BOSTON – As more people rely on photos instead of in-person showings when renting apartments during the COVID-19 pandemic, AG Healey and the Greater Boston Real Estate Board (GBREB) have partnered to issue an advisory warning the public about an apartment leasing scam and offering guidance on how to avoid falling victim to it.
Both the AG’s Office and GBREB have received complaints from prospective tenants, property management companies, and real estate agents about a scam involving fake apartment listings being posted online. The scammers use photos from real listings of homes for rent or sale, and at times even use the contact information of an actual listing agent or management company, and then post them on Craigslist or other online platforms. The scammers solicit deposits through these ads to be sent to them directly from tenants, who end up not actually securing an apartment to lease because of the fraudulent nature of the ads.
“This scam is the rental market equivalent of catfishing, and while it’s not new, we want the public to be aware of the increased risks during the pandemic,” said AG Healey. “Access to safe and reliable housing is essential to the vitality of our communities and we’ll continue to partner with stakeholders to ensure our residents are not losing money or left without a place to live.”
“Heartless scams like these cannot be tolerated.
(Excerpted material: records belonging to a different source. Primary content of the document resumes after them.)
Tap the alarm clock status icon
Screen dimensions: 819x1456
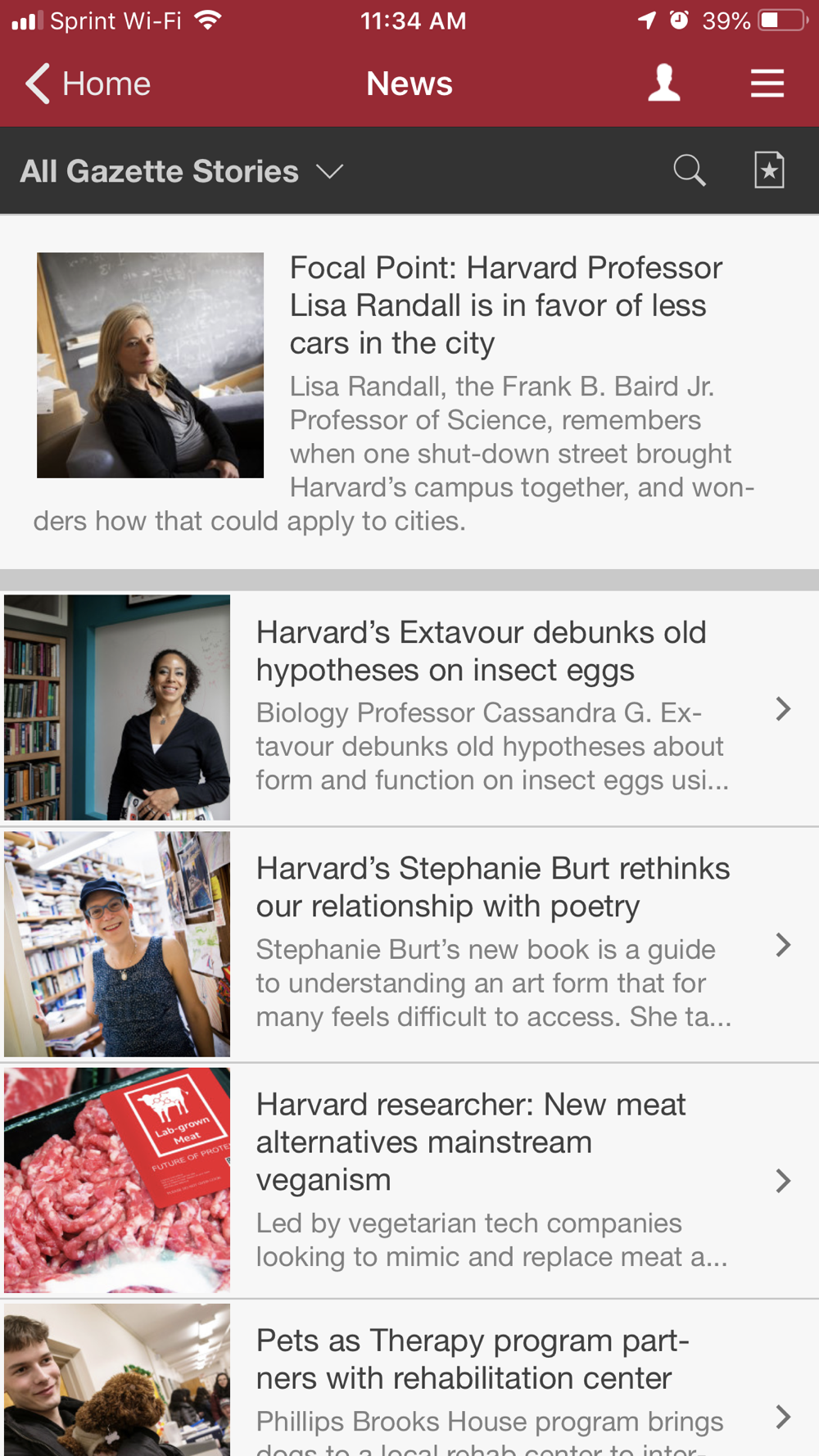[679, 20]
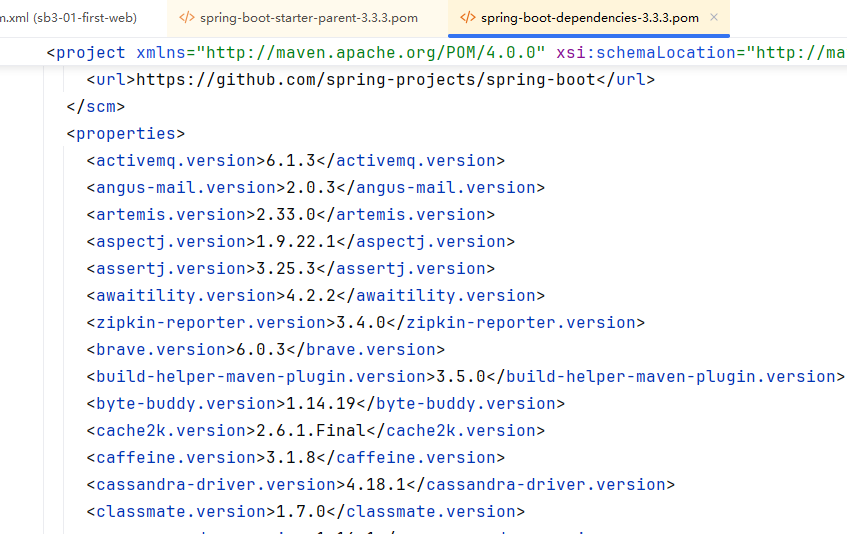Close the spring-boot-dependencies-3.3.3.pom tab
This screenshot has height=534, width=847.
coord(714,18)
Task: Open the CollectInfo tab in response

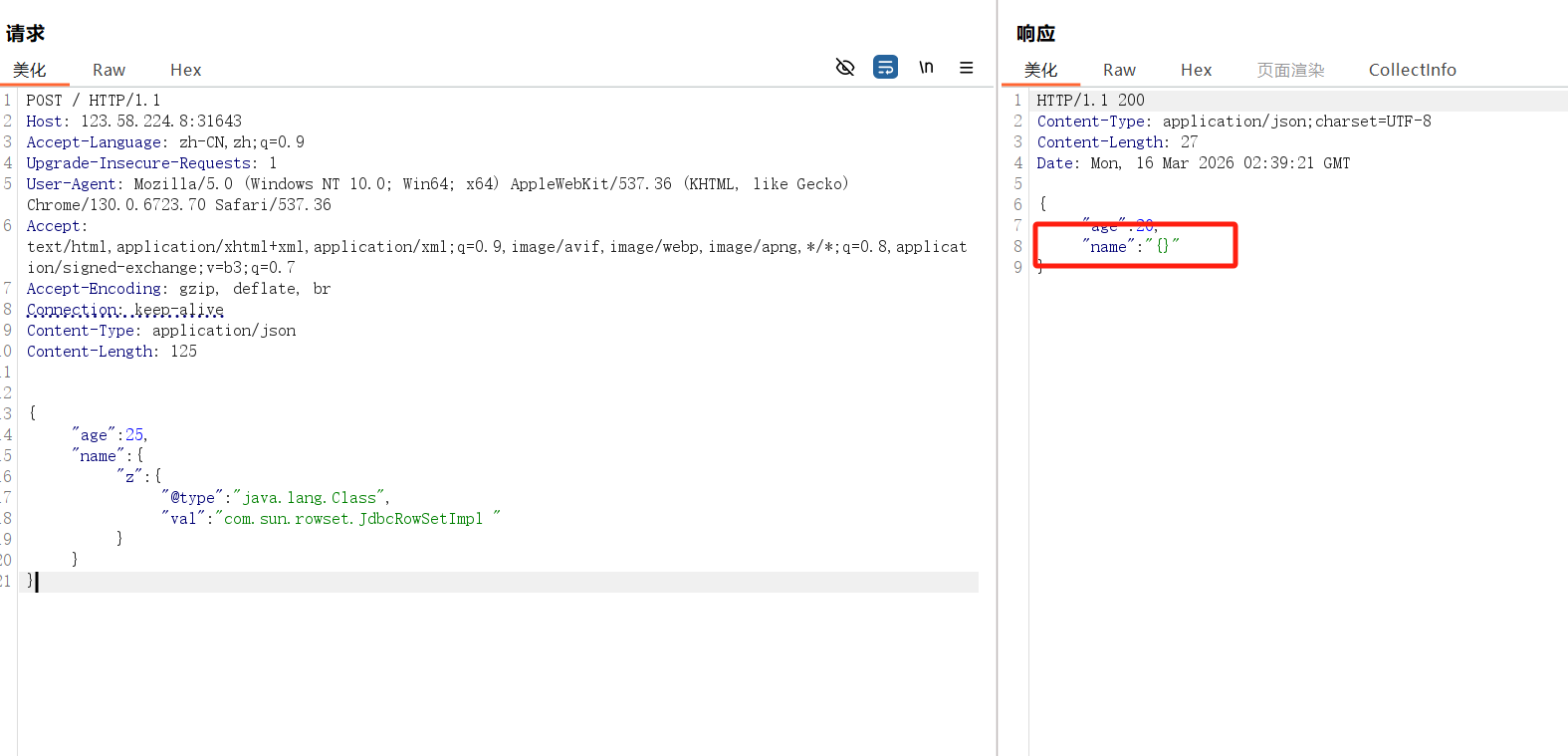Action: [1412, 70]
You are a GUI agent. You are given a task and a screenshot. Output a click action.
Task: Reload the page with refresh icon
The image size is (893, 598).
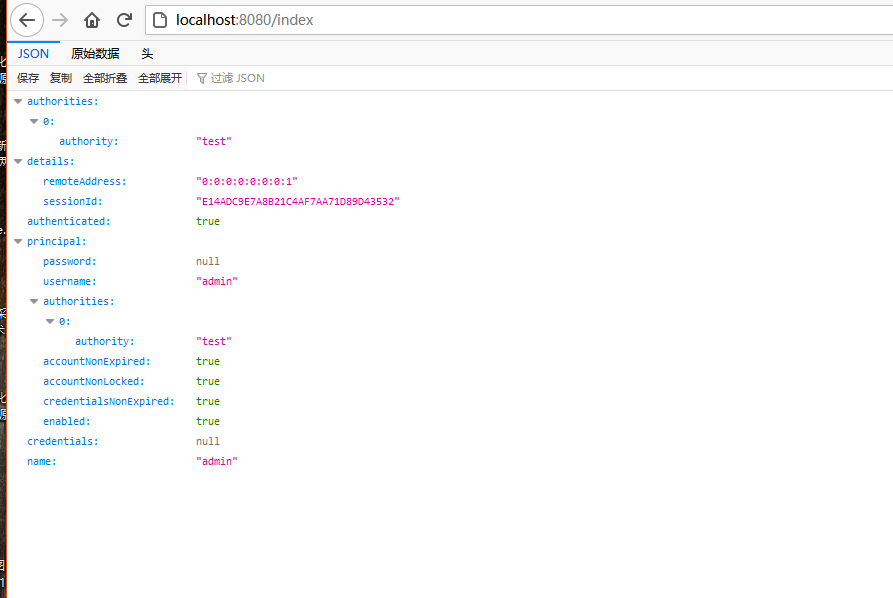(124, 20)
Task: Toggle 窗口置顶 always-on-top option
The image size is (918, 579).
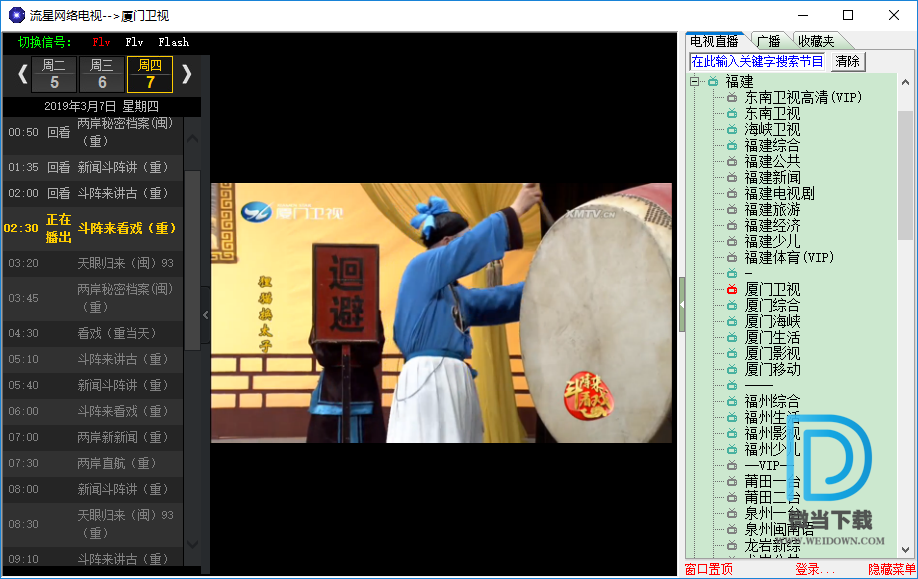Action: pyautogui.click(x=708, y=569)
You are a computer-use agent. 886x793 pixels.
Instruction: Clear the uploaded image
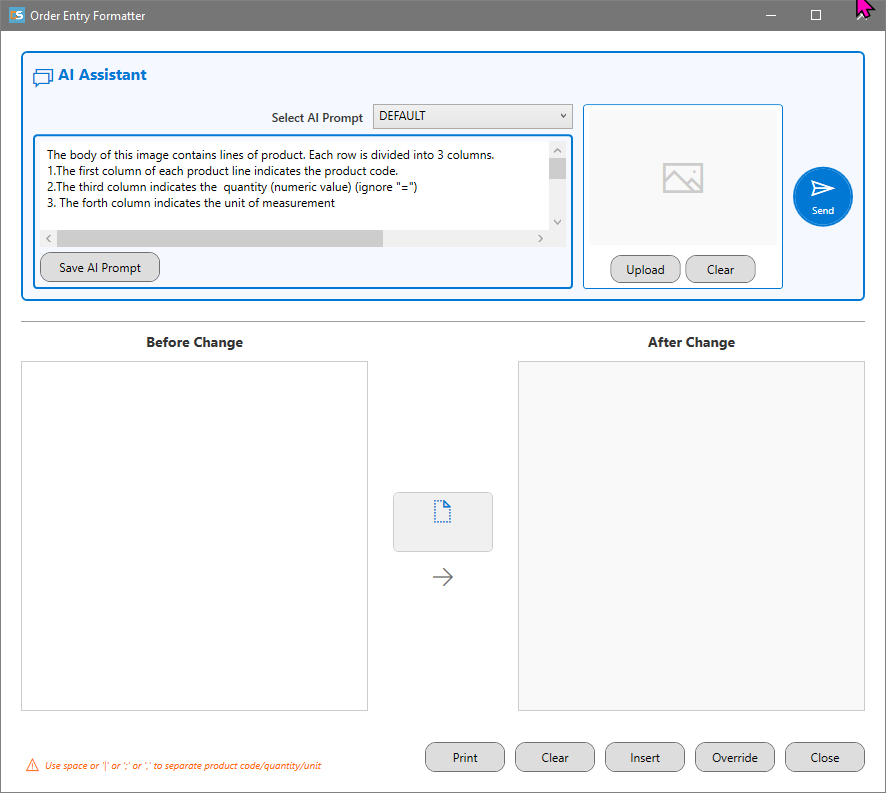click(x=720, y=270)

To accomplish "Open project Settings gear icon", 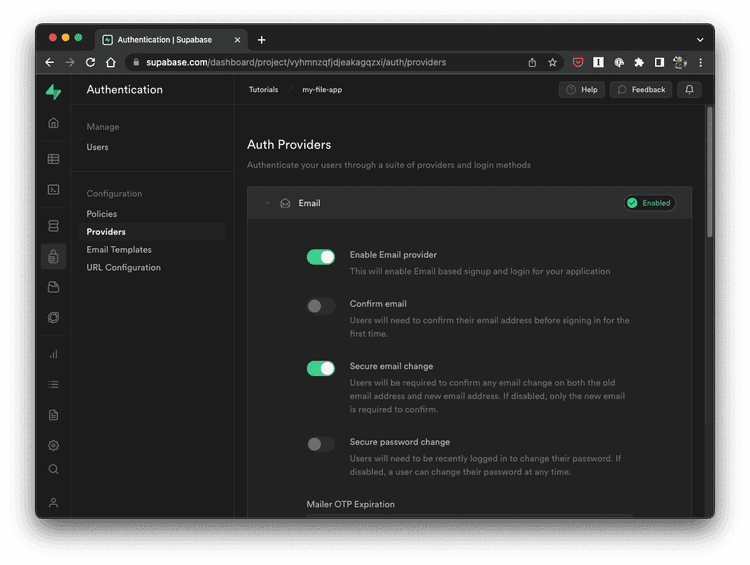I will [54, 445].
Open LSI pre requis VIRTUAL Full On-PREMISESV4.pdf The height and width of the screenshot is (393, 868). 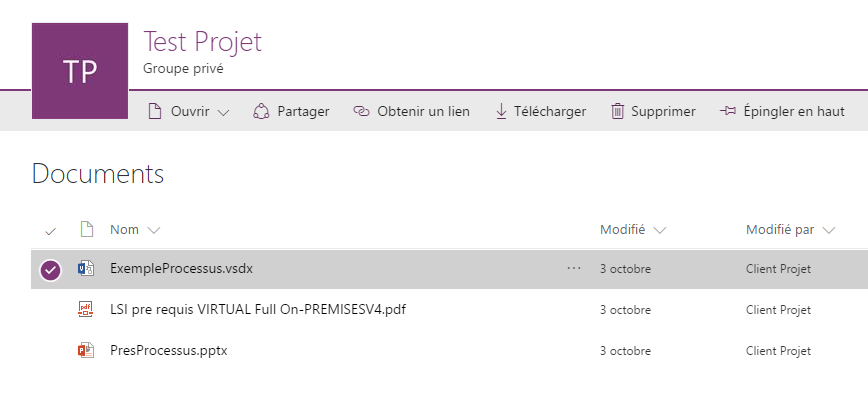258,309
They are career damaging to hard working real estate professionals, and unscrupulous to consumers,” said Greg Vasil, CEO of GBREB. “The mission of the Real Estate Board is to expose them and protect both its membership and consumers from threats like these. If you have any doubt about a real estate listing, do not send any money before you are sure you’re working with a Licensed Realtor. Please report false ads to the proper authorities.”
To avoid falling victim to this scam, AG Healey and GBREB offer the following advice:
Thorough inspection: Whenever possible, inspect an apartment carefully before signing a lease or paying a deposit.
Use a broker: If you must rent an apartment unseen, don’t trust online advertisements—online apartment listings are just too easy to fake. Instead, use a licensed real estate broker or salesperson. You can verify a broker’s license online here.
Watch for red flags: Keep an eye out for red flags such as poorly written ads, deals that are too good to be true, and requests for cash payment or other untraceable methods.
Only make secure payments: Never send a wire transfer, cashier’s check, or funds transfer to someone you’ve only met online. If they turn out to be a scammer, you won’t be able to get your money back.
Protect your personal information: Don’t disclose your SSN or PayPal information to someone you’ve only met online. Meet your landlord in person before agreeing to a background check or ask the landlord to have the background check performed by a licensed real estate broker or salesperson.
File a complaint: If you are the victim of an online apartment listing scam, file a complaint with the FBI’s Internet Crimes Complaint Center at IC3.gov.
Report fraudulent ads: If you’re the owner of a property, realtor or property manager and find that someone else has altered your listing or listed your property for rent, report the fraudulent ad to the website’s point of contact for abuse immediately.